The announcer has no regrets about not calling a Triple Crown and was surprised, he said, by how many people told him this year that they wanted California Chrome to win so that his voice would be on a Triple Crown call.

“It really didn’t make any difference,” he said. “I have my voice on lots of great horses and races.”

Then he goes back to his drama studies, back to a phrase from his notes that resonates at the track as much as it resonates on stage. 

“Predictability is the element of drama,” he said. “It’s pretty cool that no one’s been able to win the Triple Crown for so long, and I think a lot of the air’s going to go out of the Triple Crown balloon when someone finally does win it.”

Durkin has opinions on racing that he might express when he’s no longer in the public eye, things he’d like to see changed, and he hopes that he can be a positive voice, both literally and figuratively, though he admits that he’ll pick his spots carefully. 

“With the regulatory aspect of horse racing right now, you’re tilting at windmills,” he said, allusions to the classical creeping back into his conversation. “I don’t see myself as Don Quixote.
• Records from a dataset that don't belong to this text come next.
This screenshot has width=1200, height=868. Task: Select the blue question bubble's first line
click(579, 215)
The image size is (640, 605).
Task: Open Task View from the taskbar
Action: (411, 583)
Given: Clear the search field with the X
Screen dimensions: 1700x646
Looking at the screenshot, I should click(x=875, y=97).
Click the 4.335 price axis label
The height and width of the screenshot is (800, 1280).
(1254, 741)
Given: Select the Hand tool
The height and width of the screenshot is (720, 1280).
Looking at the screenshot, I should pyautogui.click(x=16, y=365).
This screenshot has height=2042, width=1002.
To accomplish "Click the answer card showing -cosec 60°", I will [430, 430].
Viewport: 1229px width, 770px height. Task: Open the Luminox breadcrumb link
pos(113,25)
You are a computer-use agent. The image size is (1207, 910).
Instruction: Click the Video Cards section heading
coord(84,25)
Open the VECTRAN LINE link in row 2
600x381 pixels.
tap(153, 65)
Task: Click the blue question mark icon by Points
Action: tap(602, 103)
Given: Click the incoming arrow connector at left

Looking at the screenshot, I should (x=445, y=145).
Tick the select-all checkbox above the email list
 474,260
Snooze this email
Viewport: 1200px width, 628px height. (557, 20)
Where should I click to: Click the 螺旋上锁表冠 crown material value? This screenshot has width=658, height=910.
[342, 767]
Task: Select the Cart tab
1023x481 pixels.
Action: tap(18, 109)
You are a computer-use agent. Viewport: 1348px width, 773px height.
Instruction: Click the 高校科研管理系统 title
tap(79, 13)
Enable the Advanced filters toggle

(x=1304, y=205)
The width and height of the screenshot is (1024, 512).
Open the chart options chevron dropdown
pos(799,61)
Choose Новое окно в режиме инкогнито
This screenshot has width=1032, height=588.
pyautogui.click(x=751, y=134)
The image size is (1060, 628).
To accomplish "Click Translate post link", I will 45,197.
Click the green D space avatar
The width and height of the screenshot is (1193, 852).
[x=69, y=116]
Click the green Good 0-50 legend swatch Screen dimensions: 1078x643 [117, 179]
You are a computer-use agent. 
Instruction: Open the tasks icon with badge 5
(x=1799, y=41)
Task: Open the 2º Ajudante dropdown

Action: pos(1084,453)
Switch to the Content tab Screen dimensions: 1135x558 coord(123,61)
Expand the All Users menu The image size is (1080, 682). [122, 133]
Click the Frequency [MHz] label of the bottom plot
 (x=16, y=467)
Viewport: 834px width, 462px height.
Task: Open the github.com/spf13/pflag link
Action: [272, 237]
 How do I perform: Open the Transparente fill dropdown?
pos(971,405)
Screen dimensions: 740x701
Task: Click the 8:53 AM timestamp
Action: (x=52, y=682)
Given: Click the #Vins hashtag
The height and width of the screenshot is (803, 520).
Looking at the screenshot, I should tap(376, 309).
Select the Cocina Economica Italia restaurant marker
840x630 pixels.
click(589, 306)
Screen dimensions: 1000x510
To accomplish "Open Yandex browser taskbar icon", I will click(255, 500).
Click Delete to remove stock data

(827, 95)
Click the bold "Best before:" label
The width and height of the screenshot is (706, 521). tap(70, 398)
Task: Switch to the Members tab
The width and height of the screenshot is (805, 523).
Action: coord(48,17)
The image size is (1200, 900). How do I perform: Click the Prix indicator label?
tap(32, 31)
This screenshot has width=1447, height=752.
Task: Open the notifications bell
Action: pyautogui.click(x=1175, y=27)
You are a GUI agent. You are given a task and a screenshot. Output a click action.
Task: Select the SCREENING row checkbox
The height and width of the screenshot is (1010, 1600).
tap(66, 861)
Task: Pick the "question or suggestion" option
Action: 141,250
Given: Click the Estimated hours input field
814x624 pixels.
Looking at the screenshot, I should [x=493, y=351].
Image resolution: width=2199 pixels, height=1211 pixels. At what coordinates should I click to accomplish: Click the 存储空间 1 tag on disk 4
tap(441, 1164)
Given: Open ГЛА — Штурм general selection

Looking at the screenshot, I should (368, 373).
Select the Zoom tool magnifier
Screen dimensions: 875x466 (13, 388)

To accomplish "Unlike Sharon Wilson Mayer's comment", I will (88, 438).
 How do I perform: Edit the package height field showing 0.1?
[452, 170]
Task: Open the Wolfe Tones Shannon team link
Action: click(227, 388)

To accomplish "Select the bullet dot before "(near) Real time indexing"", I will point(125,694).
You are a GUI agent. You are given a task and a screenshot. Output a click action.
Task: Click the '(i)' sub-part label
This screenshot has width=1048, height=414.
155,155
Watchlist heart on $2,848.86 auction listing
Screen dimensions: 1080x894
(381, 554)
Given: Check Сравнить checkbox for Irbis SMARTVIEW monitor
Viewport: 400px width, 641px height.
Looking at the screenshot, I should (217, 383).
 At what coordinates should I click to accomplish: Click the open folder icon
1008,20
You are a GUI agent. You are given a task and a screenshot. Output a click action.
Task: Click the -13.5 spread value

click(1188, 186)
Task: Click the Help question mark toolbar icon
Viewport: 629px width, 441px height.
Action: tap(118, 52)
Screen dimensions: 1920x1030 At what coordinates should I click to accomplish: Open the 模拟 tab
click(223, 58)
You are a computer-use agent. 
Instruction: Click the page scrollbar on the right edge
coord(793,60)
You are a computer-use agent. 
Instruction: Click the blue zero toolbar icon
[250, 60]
I’m more Sancho Panza.”

The deluded Don Quixote spent his life grandly fighting for a cause that no longer existed, stubbornly resisting the entreaties of his pragmatic sidekick Sancho Panza. It might not be as Don Quixote, but Durkin doesn’t rule out a return to the stage, perhaps in community theater, perhaps in Saratoga, one of his adopted homes, where he plans to spend a good deal of his time in retirement.

“I’d like to do some comedies,” he said. “I’ve always wanted to be Sir John Falstaff; that would be the role of a lifetime for me. I’ve got long passages of that put to memory.”

Sir John Falstaff is Shakespeare’s sybaritic bon vivant, and it might be tempting to draw parallels here between the actor and the role, but lionize the character at your peril: Not above venality if it served his purposes, Falstaff is complicated, even unpredictable, with proclivities that cost him. Most prominent in the Henry IV Part I and Part II, he is mentioned but not present in Henry V, when word reaches the title character that his former mentor, cast aside when he became king, has died. 

Both Tartuffe and Falstaff exit the stage in disgrace, the former’s perfidy revealed, the latter’s friendship unwelcome. The man who would inhabit both of them will suffer no such fate. His Saratoga farewell is a celebratory one, and he is more in demand—as a speaker, a master of ceremonies, an interviewee, a host—than ever, his every word quite literally attended to. 

His exit recalls neither Quixote nor Tartuffe nor Falstaff, but there is perhaps an ironic hint of Charlie Chaplin at the end of “Modern Times,” like Durkin an American classic. Chaplin avoided for as long as possible entering the talkie era; “Modern Times” is both his final silent film and the Little Tramp’s final appearance. 

We see him last as he walks jauntily into the sunset at the end of the movie. We don’t know where he’s going, and while the film suggests hope and promise, it also conveys the sadness of farewell. With Chaplin, it is the silence that we know we will miss. With Durkin, it’s the words.  We wish them both the best but, selfishly, wish they’d hang around a little longer, not for their sake – we know they’ll be fine – but for ours.